Quel joli brin de laurier André Messager vient d’accrocher à la fraîche couronne où figurent la Basoche et Véronique, Isoline et les Petites Michu.

Brin de laurier ou rameau de pampre ? Car c’est, en vérité, une rude satire du régime sec, que Passionnément ; un joyeux plaidoyer en faveur des vins de France ; plus particulièrement de ce lui qui se recueille entre le Tardenois et le Rémois, entre Épernay et Reims — terre aimée des dieux, — vin réputé entre tous pour l’esprit qu’il donne aux garçons comme aux filles.

Combien le musicien a bien su prouver que la musique se suffit à elle-même et peut se passer de mille choses, fût-ce d’une pièce faite à sa mesure, d’une pièce où personnages et situations attendent sa venue, de même qu’un joli visage attend la poudre et le fard qui en aviveront l’éclat.

Ici, le joli visage, c’est la musique qui en dessine les traits ; on serait même tenté de dire qu’elle est à la fois le visage, la poudre et le fard, si d’aussi jeunes charmes avaient besoin de se parer d’artifices.

*

Comme dans la manière des grands artistes, il y a deux époques dans la carrière de William Stevenson, citoyen américain, milliardaire et propriétaire, à la fois, du yacht Arabella, de vastes territoires dans le Colorado et de Ketty, sa femme.

Les « procédés » d’ayant Deauville et ceux d’après.

Avant et après la première — les trois premières — bouteille de Champagne.

Dans l’une, Stevenson est « sec » ; ne songe qu’aux affaires, rudoie son personnel, Harris et Julia, capitaine et camériste, tient en mince estime les Français, oblige sa femme a se coiffer d’une perruque blanche, à chausser des lunettes bleues, et se montre fermement décidé à « rouler » Robert Perceval, en obtenant de sa candeur la cession — pour une obole — de terrains qu’il a hérites, précisément dans le Colorado, d’un grand-oncle, et dont il ignore qu’ils sont magnifiquement pétrolifères.

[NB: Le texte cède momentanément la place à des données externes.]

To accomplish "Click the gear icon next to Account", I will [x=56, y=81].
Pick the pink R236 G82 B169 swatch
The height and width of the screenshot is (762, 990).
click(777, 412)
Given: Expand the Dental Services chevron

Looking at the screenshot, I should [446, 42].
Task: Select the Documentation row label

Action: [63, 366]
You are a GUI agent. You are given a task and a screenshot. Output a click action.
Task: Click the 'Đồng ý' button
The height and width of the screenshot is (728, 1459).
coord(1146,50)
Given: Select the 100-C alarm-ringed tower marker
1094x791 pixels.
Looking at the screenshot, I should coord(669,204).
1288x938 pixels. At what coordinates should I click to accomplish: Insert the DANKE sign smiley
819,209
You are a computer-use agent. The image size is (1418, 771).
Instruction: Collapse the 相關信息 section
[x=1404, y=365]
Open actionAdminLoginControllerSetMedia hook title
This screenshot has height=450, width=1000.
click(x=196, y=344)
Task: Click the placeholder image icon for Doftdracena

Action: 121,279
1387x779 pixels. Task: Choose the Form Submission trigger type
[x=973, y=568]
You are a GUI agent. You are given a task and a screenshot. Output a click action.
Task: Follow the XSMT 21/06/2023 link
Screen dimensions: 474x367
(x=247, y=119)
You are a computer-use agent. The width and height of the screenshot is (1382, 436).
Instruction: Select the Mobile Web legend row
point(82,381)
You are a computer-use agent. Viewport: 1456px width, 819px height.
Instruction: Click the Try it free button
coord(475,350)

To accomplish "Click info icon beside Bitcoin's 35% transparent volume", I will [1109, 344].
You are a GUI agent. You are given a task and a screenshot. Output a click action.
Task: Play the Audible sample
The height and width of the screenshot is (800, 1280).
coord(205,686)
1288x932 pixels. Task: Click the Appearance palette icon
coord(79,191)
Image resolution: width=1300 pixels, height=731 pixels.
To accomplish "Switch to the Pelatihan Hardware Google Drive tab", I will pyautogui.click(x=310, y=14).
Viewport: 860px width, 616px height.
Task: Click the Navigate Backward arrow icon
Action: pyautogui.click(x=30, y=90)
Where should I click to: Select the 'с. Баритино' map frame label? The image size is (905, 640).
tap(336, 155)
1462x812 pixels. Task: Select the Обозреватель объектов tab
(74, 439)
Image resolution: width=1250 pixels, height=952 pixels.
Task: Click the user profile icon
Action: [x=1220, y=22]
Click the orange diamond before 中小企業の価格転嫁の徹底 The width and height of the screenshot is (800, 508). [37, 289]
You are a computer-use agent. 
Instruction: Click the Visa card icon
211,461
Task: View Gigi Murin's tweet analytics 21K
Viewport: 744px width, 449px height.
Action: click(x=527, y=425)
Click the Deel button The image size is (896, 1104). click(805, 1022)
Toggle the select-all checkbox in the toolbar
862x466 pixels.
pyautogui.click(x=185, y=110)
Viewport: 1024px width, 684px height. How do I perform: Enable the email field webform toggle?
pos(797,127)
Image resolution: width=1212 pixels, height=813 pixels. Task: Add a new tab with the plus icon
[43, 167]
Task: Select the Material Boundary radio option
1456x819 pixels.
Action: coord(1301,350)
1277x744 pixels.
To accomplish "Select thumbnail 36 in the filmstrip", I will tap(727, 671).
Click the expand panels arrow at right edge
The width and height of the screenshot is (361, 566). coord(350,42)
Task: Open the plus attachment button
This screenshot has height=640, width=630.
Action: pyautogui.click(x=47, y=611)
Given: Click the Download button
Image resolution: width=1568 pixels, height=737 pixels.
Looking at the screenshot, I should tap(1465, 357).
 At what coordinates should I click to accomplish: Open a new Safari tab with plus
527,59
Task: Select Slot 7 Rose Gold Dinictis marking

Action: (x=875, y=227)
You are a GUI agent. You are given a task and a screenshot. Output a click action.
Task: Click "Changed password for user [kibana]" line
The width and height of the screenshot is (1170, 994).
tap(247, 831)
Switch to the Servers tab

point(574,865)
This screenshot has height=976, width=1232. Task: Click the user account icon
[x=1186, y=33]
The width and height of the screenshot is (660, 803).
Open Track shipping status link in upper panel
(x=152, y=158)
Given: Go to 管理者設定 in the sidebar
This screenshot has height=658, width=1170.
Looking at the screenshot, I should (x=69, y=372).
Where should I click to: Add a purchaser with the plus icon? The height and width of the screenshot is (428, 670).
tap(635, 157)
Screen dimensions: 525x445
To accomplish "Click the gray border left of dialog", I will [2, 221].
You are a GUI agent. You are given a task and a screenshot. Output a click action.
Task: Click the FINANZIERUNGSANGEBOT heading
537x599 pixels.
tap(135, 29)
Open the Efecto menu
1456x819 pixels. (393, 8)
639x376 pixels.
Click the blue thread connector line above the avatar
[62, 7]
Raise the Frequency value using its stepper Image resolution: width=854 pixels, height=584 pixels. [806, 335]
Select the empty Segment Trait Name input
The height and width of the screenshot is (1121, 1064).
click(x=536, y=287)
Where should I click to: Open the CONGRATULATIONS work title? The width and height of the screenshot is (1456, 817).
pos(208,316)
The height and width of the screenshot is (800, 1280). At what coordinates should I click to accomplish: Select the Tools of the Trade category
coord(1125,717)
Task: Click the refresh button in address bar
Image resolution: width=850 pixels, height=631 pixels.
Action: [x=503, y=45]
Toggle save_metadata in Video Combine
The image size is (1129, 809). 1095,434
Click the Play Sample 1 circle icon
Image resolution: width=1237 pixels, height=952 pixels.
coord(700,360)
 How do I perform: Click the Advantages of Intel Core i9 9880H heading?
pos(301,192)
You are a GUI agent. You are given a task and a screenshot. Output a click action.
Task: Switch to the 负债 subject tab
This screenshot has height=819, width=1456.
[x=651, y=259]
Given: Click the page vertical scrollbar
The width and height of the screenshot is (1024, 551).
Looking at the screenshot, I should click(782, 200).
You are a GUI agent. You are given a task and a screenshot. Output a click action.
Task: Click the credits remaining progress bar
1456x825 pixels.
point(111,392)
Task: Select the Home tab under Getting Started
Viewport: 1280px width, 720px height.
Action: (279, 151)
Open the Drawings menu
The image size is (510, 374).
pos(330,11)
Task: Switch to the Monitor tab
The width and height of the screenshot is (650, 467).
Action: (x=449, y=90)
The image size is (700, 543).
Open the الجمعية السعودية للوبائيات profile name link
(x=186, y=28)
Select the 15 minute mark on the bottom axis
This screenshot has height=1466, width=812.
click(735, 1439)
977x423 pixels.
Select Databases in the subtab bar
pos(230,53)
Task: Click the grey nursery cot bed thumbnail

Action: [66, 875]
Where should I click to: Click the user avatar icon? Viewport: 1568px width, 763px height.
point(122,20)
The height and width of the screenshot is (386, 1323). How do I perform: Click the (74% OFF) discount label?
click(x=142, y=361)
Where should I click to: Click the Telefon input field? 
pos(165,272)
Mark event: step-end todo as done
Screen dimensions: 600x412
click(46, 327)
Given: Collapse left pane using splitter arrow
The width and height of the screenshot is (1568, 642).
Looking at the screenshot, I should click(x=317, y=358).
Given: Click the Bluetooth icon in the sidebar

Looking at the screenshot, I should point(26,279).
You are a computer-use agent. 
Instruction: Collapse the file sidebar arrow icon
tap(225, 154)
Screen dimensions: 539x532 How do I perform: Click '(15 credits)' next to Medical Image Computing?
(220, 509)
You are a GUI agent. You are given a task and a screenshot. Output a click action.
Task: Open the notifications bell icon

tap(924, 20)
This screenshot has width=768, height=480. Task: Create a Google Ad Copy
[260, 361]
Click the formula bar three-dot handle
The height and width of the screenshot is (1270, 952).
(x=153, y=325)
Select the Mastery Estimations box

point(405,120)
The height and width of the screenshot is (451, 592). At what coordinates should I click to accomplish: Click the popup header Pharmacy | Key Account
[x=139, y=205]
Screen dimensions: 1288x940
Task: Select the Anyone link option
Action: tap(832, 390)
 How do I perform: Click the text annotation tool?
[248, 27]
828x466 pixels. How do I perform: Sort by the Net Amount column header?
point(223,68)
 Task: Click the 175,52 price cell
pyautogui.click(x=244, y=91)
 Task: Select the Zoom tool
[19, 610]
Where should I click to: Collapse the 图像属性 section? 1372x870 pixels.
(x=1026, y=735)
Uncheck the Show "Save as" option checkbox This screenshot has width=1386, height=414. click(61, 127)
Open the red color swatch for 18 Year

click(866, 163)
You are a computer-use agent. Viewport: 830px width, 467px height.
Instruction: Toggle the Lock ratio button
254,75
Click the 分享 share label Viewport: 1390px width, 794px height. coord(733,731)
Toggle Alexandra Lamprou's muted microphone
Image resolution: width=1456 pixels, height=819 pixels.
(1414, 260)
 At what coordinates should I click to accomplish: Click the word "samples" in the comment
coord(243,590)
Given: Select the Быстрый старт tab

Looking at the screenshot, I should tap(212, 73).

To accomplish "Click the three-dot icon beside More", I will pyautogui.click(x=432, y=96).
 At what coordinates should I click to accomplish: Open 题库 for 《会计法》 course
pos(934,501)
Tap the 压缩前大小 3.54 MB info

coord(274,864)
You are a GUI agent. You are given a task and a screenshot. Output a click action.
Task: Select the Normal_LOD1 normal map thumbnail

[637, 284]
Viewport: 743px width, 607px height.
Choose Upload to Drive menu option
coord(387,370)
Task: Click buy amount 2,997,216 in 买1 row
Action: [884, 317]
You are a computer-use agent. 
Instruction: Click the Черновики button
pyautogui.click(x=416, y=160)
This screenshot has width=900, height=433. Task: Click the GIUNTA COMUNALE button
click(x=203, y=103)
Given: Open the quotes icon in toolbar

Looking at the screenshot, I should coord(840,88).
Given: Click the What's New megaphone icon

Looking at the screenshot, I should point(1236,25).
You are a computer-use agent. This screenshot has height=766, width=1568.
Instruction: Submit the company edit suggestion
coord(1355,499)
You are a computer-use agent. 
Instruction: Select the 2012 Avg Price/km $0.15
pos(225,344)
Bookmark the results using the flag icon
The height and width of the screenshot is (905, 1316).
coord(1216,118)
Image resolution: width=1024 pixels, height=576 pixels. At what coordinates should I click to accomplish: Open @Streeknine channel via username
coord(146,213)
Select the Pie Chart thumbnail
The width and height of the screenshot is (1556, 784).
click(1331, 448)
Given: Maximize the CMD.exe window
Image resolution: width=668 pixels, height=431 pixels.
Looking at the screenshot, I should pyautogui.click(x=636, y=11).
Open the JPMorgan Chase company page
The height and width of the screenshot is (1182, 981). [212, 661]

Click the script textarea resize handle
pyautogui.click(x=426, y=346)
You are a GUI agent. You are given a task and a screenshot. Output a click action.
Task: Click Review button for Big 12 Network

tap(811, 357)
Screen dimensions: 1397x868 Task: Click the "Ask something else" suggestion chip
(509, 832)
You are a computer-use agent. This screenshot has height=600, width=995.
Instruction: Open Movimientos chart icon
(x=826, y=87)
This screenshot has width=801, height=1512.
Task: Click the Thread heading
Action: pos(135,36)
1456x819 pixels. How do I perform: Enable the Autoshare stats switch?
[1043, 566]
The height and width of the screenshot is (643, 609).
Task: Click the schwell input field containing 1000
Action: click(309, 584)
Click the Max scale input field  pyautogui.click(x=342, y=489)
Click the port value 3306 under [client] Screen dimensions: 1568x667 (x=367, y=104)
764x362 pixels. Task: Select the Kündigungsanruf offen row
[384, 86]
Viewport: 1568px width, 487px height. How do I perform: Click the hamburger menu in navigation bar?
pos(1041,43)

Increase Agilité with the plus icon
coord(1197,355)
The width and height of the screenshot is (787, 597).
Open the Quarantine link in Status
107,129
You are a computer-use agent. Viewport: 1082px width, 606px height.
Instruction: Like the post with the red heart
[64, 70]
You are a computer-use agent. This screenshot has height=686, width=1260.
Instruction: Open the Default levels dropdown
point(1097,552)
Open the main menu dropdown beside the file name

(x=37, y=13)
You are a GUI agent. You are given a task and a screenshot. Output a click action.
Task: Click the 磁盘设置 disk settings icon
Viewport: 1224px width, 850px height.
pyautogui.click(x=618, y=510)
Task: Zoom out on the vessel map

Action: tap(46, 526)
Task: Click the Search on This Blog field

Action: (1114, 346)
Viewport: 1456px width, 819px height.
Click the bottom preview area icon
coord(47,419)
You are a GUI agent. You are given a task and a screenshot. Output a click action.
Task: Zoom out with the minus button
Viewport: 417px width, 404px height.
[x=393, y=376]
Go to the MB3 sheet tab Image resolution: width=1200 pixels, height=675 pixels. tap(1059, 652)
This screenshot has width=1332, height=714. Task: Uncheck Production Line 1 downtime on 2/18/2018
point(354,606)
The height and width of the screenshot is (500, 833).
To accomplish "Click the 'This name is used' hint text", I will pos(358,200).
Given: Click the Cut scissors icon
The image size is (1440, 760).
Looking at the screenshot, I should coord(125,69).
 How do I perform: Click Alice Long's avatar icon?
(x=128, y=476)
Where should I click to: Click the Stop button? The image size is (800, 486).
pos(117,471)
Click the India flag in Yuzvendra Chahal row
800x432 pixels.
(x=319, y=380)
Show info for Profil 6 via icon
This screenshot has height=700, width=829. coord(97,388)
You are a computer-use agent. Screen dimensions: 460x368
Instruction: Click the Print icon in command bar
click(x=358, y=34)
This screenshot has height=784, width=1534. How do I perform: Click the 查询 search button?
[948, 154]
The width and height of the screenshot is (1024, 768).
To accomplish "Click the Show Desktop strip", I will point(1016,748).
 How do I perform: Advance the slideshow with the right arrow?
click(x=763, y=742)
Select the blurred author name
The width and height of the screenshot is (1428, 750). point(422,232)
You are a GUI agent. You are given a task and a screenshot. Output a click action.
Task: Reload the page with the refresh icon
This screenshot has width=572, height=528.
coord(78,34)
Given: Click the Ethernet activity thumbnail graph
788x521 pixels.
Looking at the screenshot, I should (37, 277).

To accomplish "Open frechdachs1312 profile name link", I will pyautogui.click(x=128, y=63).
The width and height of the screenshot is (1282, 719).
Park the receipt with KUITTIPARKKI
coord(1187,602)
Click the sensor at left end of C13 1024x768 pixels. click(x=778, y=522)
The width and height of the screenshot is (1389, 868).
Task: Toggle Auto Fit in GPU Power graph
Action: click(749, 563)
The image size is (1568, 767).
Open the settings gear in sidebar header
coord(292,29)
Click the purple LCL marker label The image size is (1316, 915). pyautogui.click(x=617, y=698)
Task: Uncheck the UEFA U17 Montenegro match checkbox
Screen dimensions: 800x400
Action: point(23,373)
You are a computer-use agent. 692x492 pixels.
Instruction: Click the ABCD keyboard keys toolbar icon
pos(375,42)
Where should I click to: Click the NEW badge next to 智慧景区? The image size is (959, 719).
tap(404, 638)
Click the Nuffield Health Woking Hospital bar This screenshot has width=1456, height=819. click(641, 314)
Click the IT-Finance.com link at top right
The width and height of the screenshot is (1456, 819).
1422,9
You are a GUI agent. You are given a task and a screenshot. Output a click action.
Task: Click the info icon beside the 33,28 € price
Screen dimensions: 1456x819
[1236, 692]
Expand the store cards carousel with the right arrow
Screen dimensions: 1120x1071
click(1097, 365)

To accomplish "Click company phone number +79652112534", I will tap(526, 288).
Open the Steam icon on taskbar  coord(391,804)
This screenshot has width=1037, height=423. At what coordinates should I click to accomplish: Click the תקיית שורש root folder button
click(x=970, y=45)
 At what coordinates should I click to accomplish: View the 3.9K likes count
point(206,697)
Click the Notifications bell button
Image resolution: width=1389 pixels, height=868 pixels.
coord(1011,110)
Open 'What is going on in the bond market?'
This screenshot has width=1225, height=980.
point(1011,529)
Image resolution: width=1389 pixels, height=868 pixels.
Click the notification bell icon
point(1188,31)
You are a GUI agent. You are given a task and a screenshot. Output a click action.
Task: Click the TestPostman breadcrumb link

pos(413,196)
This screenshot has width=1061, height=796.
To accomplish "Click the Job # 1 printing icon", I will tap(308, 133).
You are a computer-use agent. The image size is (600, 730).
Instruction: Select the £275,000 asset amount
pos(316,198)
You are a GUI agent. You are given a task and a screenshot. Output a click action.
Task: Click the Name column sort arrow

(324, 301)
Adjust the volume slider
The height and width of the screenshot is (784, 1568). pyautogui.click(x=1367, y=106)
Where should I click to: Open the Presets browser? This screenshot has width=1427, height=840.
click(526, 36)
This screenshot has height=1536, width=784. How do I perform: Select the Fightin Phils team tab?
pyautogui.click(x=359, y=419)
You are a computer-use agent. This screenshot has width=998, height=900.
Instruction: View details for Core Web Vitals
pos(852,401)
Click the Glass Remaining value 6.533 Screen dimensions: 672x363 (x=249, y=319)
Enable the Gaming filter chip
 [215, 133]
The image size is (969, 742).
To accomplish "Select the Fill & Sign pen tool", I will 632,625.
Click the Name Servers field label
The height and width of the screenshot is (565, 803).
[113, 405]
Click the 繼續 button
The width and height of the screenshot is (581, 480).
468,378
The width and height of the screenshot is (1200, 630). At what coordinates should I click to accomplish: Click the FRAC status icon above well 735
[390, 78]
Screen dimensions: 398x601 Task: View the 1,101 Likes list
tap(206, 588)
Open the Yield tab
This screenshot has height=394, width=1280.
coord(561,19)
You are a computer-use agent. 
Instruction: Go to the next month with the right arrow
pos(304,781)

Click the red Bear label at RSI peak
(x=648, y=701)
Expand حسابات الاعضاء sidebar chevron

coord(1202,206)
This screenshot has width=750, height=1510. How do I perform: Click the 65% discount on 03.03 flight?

Dans l’autre, il naît, en titubant quelque peu, à la vraie vie. Il joue au naturel la « vérité dans le vin » ; devient bon, généreux, tendre.

Cette petite Julia, qu’il dédaignait de regarder, il s’aperçoit soudain qu’elle est riche de mille attraits ; c’est désormais le seul domaine qu’il « prospectera ».

Ce petit Perceval dont il voulait abuser l’esprit ingénu, il se sent pris pour lui d’une furieuse sympathie. Le contrat qui allait dépouiller la victime, c’est le criminel qui le déchire. Bien mieux, c’est l’ancien voleur qui révèle à l’ancien volé que son terrain vaut plus d’un milliard. Bien mieux encore, il lui donne sa femme.

Comment et pourquoi ?

C’est ce qu’ont rendu plausible M. Maurice Hennequin par son « tour de main », M. Willemetz par son adresse à filer un couplet.

C’est ce qu’explique mieux encore le musicien par le délicieux pouvoir de sa musique.

*

Elle est, cette musique, faite des mêmes attraits que celle des ouvrages dont j’évoquais plus haut les titres. Dès les premières mesures de l’introduction, elle s’installe, elle s’organise dans le style dont elle ne se départira pas : celui des meilleurs musiciens de notre musique légère ; j’entends les maîtres de notre opéra comique et de son adorable passé.

Avec tout le piquant qu’y apporte un esprit moderne, il a des vertus classiques ; l’ordre y règne avec la clarté.

Les motifs qui ornent ces trois actes et les font vivre sont marqués à un coin qu’on reconnaît aussitôt. La mélodie, bien et facilement jaillie, semble courir tout d’abord à ras terre, elle murmure avant que de chanter ; elle se redresse soudain, circule un instant dans l’air qu’elle parfume de son arôme, puis s’infléchit avec grâce, mais alors que nous croyons surprendre sa chute, l’arabesque s’échappe de nouveau, palpite en frôlant un artifice imprévu de l’harmonie et se pose doucement là où nous ne pensions pas la voir retomber.

Le rythme a des grâces égales : il est ferme, net, léger.

C’est l’écriture — si élégante sous la simplicité de ses dehors — qui le fait impondérable en même temps que décidé.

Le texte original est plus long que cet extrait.